*Required work*: Your task is to copy the stretch of lines in the records below that begins with the line containing "Nodaway County Health Center (1039, 253)" and ends with the line containing "Immunizations (502, 908)", exactly as written, with nothing added.

*Source material*:
◆ ◆ ◆ ◆ ◆ ◆ ◆
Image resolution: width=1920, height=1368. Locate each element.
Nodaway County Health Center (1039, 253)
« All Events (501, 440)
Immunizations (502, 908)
◆ ◆ ◆ ◆ ◆ ◆ ◆
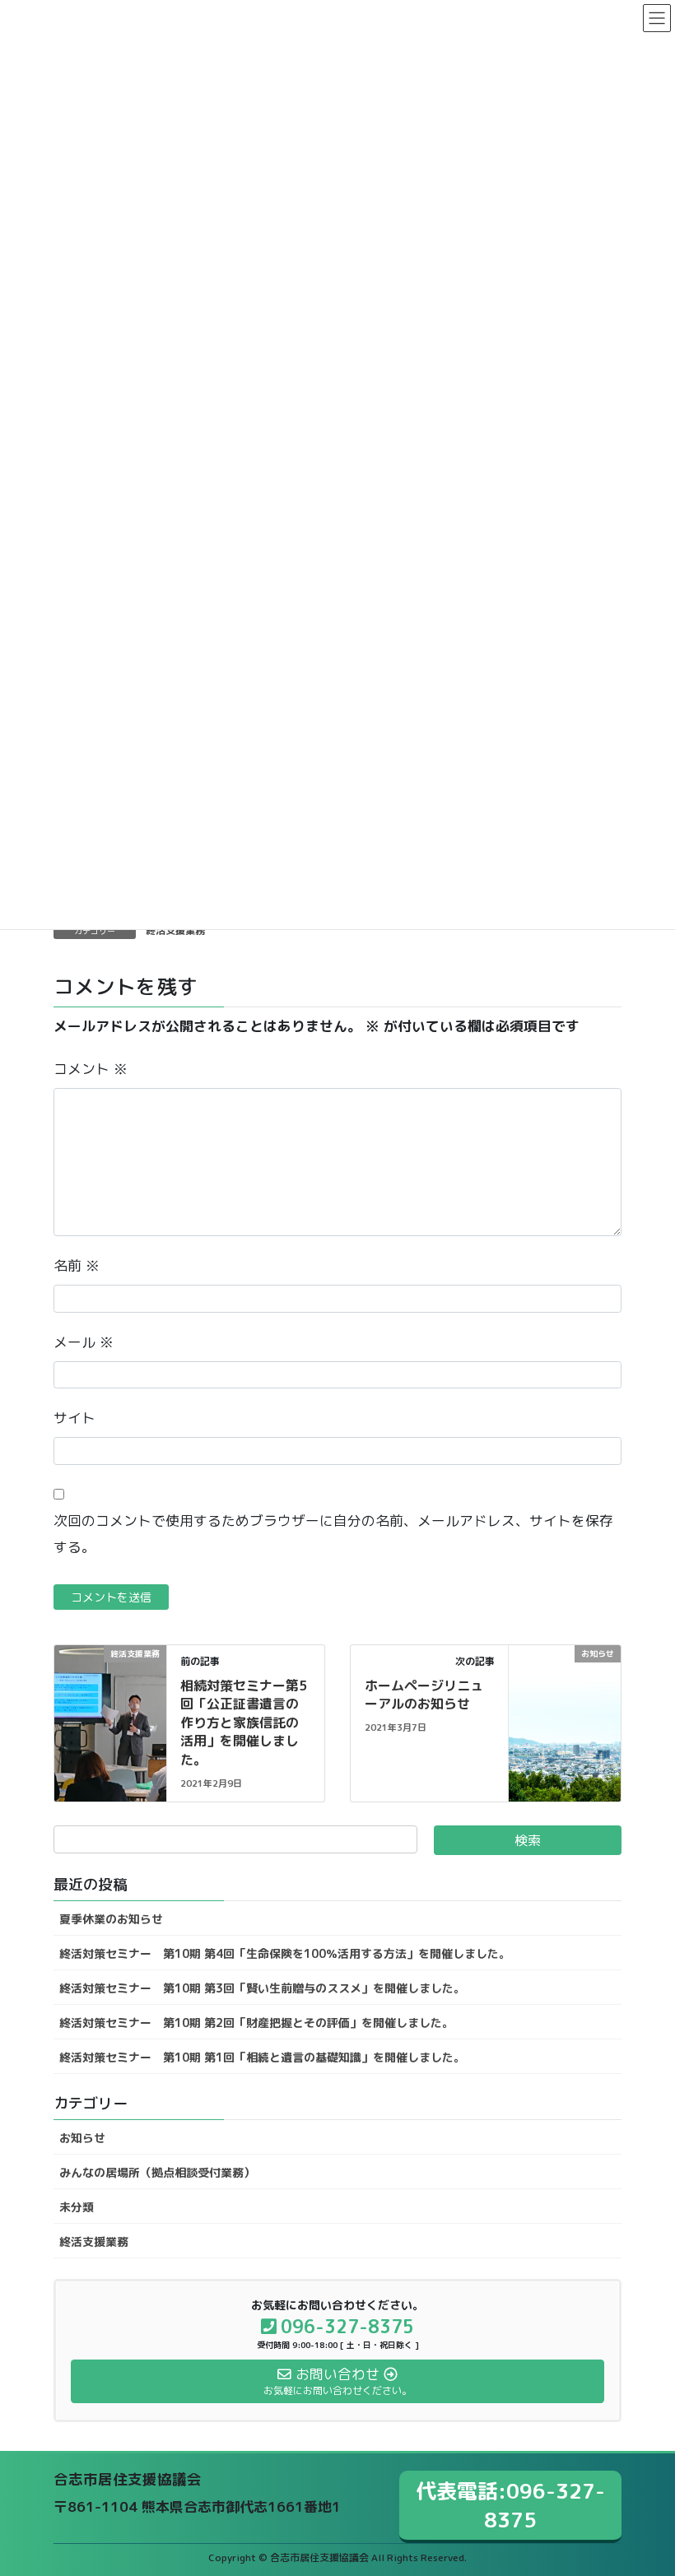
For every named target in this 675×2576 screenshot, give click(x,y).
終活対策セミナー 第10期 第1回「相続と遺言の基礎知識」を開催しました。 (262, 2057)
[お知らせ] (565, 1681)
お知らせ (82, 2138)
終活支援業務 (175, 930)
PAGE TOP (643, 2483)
◆ ◆ ◆ ◆ ◆ ◆ ◆
*Finished exercise*:
Nodaway County Health Center (1039, 253)
« All Events (501, 440)
Immunizations (502, 908)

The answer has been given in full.